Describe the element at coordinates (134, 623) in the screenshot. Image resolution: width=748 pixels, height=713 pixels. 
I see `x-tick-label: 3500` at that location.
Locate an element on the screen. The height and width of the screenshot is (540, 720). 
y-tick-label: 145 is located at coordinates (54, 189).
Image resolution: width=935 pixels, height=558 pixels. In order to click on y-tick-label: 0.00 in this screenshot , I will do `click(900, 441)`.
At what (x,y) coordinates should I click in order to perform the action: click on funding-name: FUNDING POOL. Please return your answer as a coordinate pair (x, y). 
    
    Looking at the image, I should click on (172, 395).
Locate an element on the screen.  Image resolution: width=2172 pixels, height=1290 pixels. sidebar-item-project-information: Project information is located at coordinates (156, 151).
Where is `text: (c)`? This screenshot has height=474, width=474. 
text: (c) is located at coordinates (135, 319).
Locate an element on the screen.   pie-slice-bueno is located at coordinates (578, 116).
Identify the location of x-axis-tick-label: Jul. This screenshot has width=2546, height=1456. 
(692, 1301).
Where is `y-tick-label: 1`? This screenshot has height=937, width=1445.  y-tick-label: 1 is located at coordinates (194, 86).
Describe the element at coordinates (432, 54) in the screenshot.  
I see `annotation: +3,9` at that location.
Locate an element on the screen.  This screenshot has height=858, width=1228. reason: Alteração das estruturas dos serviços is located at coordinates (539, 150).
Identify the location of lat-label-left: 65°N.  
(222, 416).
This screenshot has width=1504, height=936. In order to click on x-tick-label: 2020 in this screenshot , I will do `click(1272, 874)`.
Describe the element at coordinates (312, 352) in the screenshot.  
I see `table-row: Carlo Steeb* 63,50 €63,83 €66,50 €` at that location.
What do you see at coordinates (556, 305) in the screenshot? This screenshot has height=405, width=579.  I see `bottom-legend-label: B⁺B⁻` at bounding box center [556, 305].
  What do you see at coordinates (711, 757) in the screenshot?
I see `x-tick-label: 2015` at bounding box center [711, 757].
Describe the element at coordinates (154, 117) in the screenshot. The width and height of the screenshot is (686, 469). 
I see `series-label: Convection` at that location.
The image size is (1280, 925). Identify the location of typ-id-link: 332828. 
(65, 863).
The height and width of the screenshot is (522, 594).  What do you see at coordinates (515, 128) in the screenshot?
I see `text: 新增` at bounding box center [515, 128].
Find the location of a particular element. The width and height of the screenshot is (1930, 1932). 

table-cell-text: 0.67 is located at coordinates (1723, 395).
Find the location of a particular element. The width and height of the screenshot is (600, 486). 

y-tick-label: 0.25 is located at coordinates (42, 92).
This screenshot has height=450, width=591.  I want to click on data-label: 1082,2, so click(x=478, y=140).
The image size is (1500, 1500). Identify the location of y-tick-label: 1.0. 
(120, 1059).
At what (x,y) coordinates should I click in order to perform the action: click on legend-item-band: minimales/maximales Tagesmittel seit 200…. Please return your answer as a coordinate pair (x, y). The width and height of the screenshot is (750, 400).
┄┄┄┄┄┄┄┄┄┄┄┄┄┄┄┄┄┄┄┄
■ WHAT IS BEING ASKED
Could you render the rows as a two-column CSV with the columns "prompt" and "reply", one line per row, each field quoted and any line breaks turned into spaces? Begin at the line that contains "is (600, 486)." and stop after the line that contains "This screenshot has height=450, width=591.".

■ SOLUTION
prompt,reply
"Find the location of a particular element. The width and height of the screenshot is (600, 486).","y-tick-label: 0.25 is located at coordinates (42, 92)."
"This screenshot has height=450, width=591.","I want to click on data-label: 1082,2, so click(x=478, y=140)."